AP Basketball Writer
A position-by-position look at the matchups in the NBA finals between the Miami Heat and San Antonio Spurs:
CENTER: Chris Bosh vs. Tim Duncan. Bosh had two strong games against the Spurs this season, averaging 20.5 points and 10.5 rebounds, and will focus more on that than his difficult Eastern Conference finals against Indiana, when he shot under 38 percent and averaged a measly 4.3 rebounds. Tony Parker does most of San Antonio's offensive damage now, but Duncan showed he's still their man at the biggest moments in the Western Conference finals, twice dominating the overtime periods in a four-game sweep of Memphis. Edge: Spurs.
POWER FORWARD: Udonis Haslem vs. Tiago Splitter. Neither will score often, but the veteran Haslem had a pair of big performances in the East finals, scoring 17 points in one victory, 16 in another, and shooting 8 for 9 in both. Splitter often converts when he gets it, making 58 percent of his shots in the postseason, and scored 18 points in the Spurs' regular-season visit to Miami. Edge: Even.
SMALL FORWARD: LeBron James vs. Kawhi Leonard. James cemented himself as the game's best player when he was the MVP of last year's NBA Finals, and the gap probably grew when he added a fourth regular-season award this year. He stepped up his game when Dwyane Wade and Bosh struggled in the last round, and will be further motivated after the Spurs swept him when his Cleveland Cavaliers reached the 2007 NBA Finals. Leonard is a versatile young player who finds many ways to influence a game, from his 56.5 percent shooting to 8.0 rebounds per game in the postseason. But hoping he, or anyone, can contain James the way the Spurs did six years ago is way too much to ask. Edge: Heat.
SHOOTING GUARD: Wade vs. Danny Green. Wade is normally better than just about any shooting guard in the league, but he's not normal right now. Knee pain has limited his explosiveness and he's averaging just 14.1 points in the playoffs. But the former NBA Finals MVP will probably find a way, just as he did in scoring 21 points, his high for this postseason, in the Game 7 clincher against Indiana. Green is hitting 43 percent of his 3-pointers in the playoffs, and the Heat will have to make sure he's rarely left open. Edge: Heat.

- _Check your understanding_:
1. List every position the NBA finals preview compares between the two teams.
2. Write out the part of the NBA finals preview starting at "SMALL FORWARD: LeBron" and ending at "ask. Edge: Heat.".
The data that follows has nothing to do with the NBA finals preview.

- _Data shown_:
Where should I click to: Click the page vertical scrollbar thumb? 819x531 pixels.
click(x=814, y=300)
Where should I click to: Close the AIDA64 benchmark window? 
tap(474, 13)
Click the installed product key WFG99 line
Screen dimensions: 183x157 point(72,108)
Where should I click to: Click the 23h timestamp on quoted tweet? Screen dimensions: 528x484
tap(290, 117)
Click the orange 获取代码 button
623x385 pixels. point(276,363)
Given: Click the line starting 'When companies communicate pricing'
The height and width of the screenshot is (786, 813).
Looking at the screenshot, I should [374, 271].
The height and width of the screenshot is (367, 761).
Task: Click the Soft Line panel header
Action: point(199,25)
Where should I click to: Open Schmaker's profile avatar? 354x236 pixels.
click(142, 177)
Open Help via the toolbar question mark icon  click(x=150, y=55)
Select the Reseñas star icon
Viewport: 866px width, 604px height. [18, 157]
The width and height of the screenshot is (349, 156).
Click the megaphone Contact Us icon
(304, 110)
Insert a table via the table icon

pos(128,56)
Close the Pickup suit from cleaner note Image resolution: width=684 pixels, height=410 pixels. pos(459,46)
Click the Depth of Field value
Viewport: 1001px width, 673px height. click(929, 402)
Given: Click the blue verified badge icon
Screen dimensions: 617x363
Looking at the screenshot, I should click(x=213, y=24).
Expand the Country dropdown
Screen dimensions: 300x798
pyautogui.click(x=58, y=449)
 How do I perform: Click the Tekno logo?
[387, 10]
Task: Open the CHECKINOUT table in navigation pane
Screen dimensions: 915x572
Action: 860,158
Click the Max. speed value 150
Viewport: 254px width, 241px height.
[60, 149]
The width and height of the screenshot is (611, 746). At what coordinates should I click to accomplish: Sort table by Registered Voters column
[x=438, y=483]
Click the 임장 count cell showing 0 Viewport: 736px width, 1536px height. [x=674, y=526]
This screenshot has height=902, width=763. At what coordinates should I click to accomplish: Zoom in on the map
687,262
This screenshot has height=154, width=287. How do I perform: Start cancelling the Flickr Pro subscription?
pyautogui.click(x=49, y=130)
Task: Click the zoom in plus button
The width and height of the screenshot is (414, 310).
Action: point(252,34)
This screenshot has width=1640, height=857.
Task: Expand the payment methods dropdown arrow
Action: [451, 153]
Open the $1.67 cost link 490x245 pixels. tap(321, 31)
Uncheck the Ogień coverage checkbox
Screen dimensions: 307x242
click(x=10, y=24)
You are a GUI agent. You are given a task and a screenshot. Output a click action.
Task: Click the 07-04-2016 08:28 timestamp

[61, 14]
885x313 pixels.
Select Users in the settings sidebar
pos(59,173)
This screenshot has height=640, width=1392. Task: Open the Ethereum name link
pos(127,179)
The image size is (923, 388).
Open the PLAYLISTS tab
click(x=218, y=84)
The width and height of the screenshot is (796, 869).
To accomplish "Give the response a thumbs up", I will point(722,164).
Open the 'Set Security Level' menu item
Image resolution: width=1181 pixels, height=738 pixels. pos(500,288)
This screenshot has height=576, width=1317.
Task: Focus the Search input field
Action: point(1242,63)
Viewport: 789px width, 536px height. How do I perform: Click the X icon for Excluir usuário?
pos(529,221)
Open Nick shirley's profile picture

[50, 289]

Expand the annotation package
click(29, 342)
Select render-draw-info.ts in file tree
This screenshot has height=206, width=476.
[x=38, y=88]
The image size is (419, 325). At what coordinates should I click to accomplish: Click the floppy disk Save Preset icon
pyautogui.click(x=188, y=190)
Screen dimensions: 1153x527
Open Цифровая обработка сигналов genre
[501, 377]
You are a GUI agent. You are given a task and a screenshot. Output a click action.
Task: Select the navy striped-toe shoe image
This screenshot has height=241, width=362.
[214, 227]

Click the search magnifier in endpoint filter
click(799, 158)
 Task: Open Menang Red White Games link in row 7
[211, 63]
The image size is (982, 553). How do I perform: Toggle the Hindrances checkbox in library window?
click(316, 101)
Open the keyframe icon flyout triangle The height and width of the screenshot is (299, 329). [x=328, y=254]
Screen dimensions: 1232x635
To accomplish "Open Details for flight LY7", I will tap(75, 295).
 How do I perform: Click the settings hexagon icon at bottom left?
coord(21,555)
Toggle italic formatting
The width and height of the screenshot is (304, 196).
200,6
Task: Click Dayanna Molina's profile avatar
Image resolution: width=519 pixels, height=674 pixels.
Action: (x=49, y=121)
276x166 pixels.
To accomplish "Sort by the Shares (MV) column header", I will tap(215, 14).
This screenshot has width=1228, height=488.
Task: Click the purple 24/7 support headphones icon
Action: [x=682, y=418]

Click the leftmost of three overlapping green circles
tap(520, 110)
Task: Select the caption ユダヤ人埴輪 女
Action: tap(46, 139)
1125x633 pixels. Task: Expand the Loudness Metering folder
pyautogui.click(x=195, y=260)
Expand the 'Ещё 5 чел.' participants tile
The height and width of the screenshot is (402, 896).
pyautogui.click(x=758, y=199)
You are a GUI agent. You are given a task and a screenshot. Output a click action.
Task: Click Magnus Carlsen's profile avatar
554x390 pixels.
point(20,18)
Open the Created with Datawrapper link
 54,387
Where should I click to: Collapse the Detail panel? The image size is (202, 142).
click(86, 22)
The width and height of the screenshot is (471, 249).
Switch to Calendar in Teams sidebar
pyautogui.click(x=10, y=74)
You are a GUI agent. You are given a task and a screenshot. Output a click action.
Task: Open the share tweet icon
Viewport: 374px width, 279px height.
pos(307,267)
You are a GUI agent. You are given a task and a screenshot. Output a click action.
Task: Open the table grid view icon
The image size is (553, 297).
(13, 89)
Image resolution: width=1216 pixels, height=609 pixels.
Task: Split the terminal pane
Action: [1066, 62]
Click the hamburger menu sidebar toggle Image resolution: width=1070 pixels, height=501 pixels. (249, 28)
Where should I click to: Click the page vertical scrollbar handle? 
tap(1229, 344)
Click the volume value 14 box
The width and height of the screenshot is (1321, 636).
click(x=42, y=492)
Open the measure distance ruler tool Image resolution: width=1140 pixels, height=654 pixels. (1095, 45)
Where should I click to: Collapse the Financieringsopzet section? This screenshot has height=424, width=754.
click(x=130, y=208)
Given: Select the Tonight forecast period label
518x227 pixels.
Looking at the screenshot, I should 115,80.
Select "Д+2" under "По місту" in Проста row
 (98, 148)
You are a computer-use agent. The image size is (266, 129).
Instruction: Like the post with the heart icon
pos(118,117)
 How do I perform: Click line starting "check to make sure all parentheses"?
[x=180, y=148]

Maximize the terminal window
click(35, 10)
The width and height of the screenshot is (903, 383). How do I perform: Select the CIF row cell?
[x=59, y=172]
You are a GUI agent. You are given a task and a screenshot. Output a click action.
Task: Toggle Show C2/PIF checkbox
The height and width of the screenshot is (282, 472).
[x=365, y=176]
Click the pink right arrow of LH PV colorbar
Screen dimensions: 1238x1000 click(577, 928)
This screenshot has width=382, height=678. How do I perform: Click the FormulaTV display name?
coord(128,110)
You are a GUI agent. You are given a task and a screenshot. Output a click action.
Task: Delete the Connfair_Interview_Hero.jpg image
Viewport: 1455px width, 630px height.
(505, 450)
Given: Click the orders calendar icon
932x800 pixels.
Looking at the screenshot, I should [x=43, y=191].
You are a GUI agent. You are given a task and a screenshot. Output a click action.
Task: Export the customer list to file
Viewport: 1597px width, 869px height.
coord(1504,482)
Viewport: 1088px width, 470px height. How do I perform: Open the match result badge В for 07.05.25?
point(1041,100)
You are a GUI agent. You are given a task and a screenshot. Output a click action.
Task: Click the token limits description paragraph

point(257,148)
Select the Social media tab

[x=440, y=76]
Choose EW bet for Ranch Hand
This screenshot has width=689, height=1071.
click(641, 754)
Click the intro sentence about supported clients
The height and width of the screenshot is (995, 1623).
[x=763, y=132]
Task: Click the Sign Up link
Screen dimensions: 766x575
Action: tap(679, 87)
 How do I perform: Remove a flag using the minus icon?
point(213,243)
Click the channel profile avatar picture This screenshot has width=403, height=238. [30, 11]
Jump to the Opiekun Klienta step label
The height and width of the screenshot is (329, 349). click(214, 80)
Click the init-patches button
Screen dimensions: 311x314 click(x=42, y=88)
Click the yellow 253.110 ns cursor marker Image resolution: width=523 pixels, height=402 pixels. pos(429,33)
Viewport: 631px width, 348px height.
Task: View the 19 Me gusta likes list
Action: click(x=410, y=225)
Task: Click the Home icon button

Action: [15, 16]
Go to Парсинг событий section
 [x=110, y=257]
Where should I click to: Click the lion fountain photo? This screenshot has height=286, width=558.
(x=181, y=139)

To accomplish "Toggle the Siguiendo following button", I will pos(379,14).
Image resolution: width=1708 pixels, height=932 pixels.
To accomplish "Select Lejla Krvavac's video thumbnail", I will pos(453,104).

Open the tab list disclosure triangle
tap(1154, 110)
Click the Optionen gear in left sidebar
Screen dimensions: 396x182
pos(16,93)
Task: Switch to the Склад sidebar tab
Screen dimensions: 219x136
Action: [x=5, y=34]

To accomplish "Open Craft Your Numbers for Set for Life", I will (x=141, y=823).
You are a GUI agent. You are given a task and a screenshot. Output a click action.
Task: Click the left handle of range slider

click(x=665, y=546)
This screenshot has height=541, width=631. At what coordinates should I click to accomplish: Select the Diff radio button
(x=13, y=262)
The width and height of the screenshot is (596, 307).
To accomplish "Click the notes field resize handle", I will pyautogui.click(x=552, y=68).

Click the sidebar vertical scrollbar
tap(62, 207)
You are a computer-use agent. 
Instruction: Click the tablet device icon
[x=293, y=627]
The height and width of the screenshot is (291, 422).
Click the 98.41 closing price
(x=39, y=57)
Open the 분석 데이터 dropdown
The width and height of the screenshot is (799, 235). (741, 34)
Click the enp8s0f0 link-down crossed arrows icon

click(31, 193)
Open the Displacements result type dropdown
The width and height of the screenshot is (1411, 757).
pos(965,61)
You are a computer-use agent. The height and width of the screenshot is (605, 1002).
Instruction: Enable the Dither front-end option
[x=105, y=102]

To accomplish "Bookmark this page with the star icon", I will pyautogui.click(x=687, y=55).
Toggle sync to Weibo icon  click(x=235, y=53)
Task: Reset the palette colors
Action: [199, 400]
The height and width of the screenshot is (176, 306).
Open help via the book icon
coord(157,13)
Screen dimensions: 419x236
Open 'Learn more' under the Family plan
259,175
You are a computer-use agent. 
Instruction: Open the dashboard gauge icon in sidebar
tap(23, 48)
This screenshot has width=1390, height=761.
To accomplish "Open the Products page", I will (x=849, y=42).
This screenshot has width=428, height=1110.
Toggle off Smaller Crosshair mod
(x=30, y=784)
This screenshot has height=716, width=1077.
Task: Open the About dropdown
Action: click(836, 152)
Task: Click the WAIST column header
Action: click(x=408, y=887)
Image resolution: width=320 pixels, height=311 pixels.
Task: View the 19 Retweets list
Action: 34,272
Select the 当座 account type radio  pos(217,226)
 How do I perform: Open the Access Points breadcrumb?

- _Answer section_:
1. Center, power forward, small forward, shooting guard

2.
SMALL FORWARD: LeBron James vs. Kawhi Leonard. James cemented himself as the game's best player when he was the MVP of last year's NBA Finals, and the gap probably grew when he added a fourth regular-season award this year. He stepped up his game when Dwyane Wade and Bosh struggled in the last round, and will be further motivated after the Spurs swept him when his Cleveland Cavaliers reached the 2007 NBA Finals. Leonard is a versatile young player who finds many ways to influence a game, from his 56.5 percent shooting to 8.0 rebounds per game in the postseason. But hoping he, or anyone, can contain James the way the Spurs did six years ago is way too much to ask. Edge: Heat.